I’d also advise rotating the impeller on a monthly basis, and make sure it definitely does not return back it to its original position to prevent grease separation and damage to the bearings. In cases where fans must be stored for more than two years, bearings and grease lines should be flushed and repacked with fresh grease.
- Lack of ongoing servicing
Once in place, without regular checking and inspection of the equipment, including all parts of the system, the operational lifespan on the fan can be significantly decreased. As a general rule, inspection of the equipment should take place every six months, including the testing of AVs, spinning the impeller, and checking the running current.

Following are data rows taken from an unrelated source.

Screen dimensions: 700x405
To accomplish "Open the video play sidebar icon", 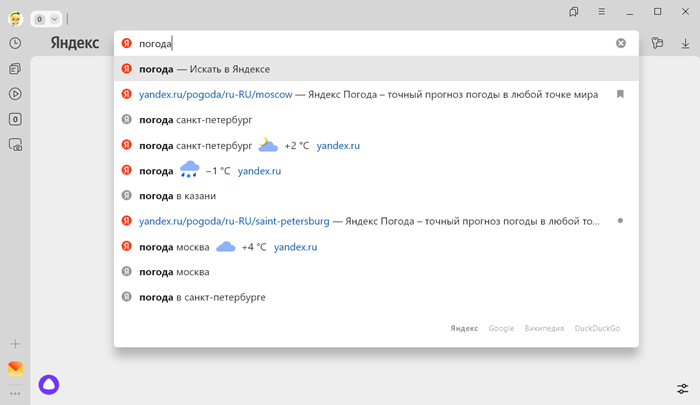I will (x=15, y=94).
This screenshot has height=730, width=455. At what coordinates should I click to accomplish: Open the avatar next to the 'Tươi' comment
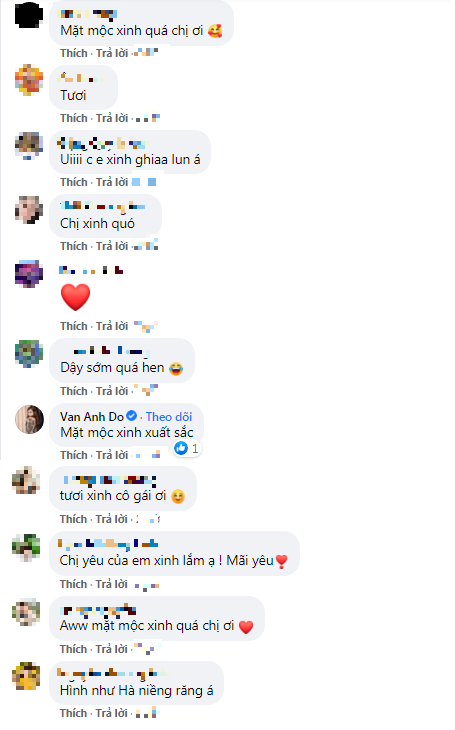[29, 80]
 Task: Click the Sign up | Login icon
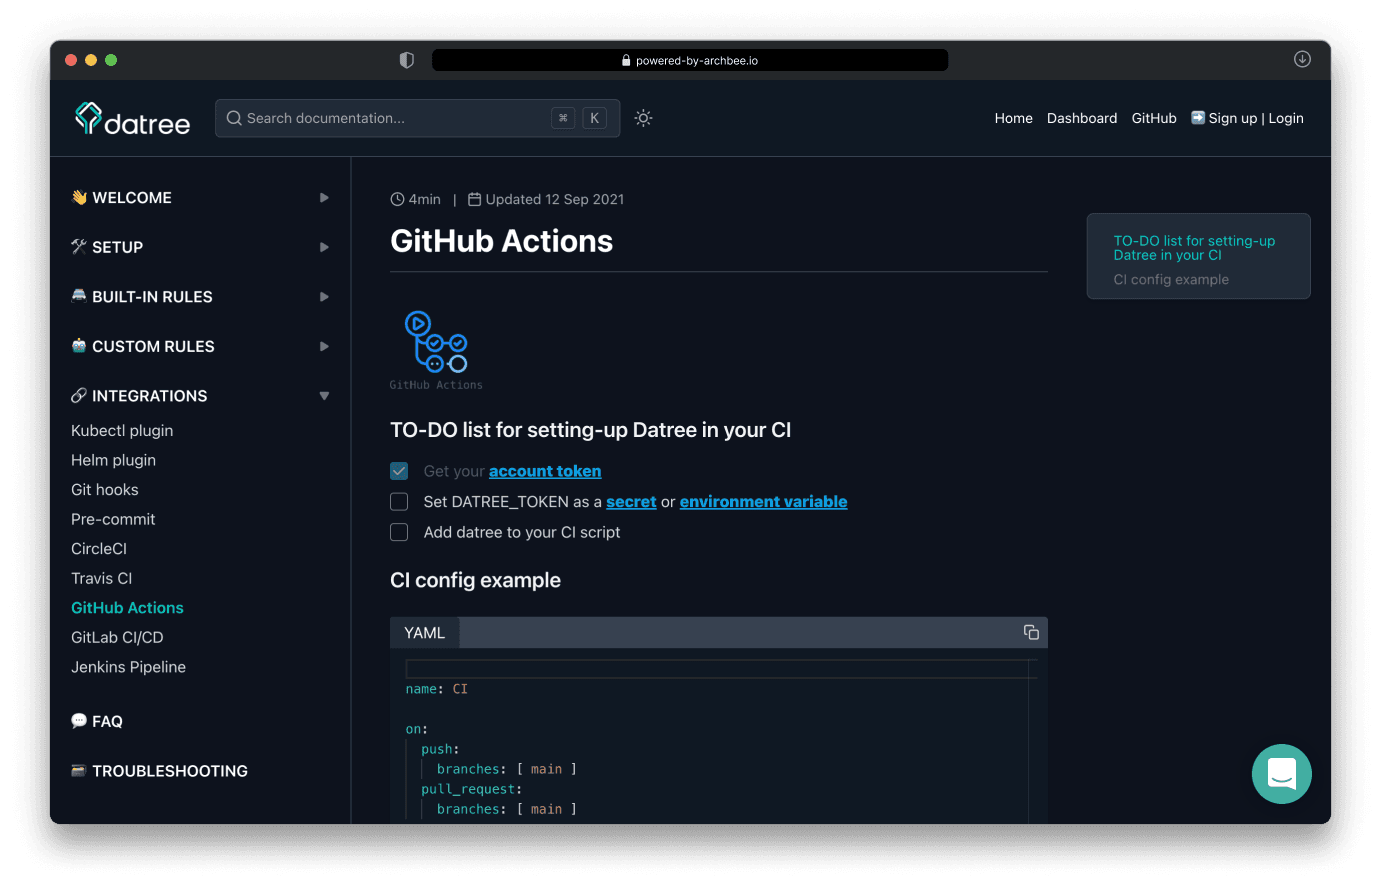pos(1198,118)
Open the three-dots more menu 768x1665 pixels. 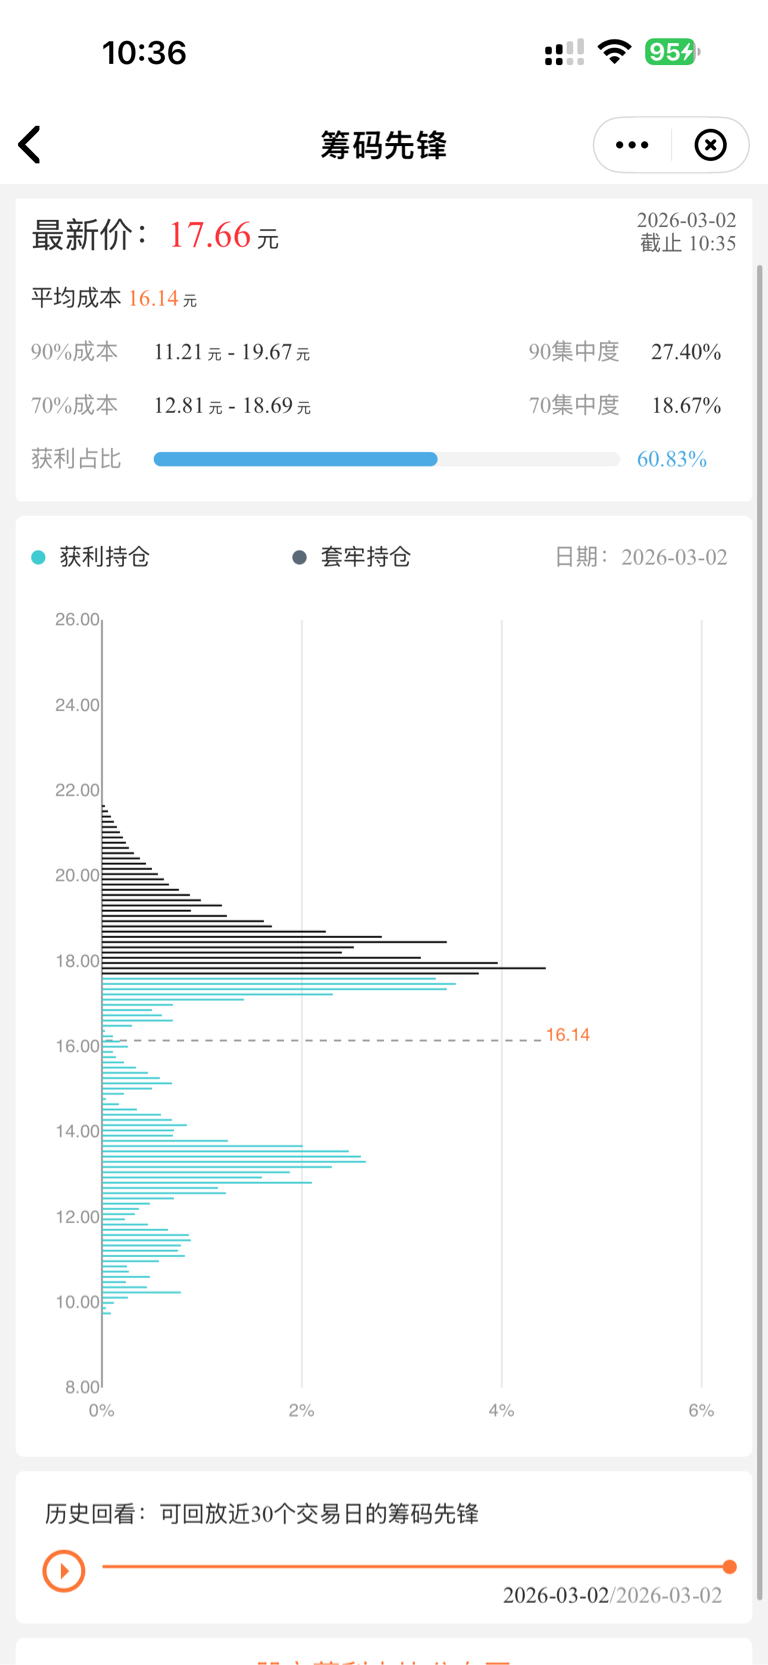coord(632,145)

- Failing to pass on the responsibility
As with any project, it can be difficult to place it in the hands of another once your role has come to an end. One of the biggest challenges for contractors, engineers, and anyone else tasked with installing systems is that once it is in the possession of end-users, you effectively lose sight of it. This is where it is important to stress the responsibility that the system owners have to ensure the fans remain operational. If smoke ventilation is not correctly maintained, they need to be aware that they risk becoming liable.
- Not following guidance
With so many components to consider with our smoke ventilation systems, you can be forgiven for finding it difficult to keep up and follow all the best practices. Our installation and maintenance manuals have all the guidance and best practices you need. For example, we would recommend that motor bearings are replaced after 20,000 hours of operation, or depending on whichever’s earlier, five years of service in normal, ambient conditions.
Other areas of note include the rule of three:
- An insulation test every three months
- Checking the tightness of fixings every three years
- Cleaning the impellers every three years
For more arduous environments such as transport or marine in which there is likely to be vibration and shock, maintenance checks should be more regular.
Finally, it is vital that a maintenance record is kept and best practice is followed. It is also important to note that all maintenance work must be carried out by the manufacturer’s ‘authorised representative’.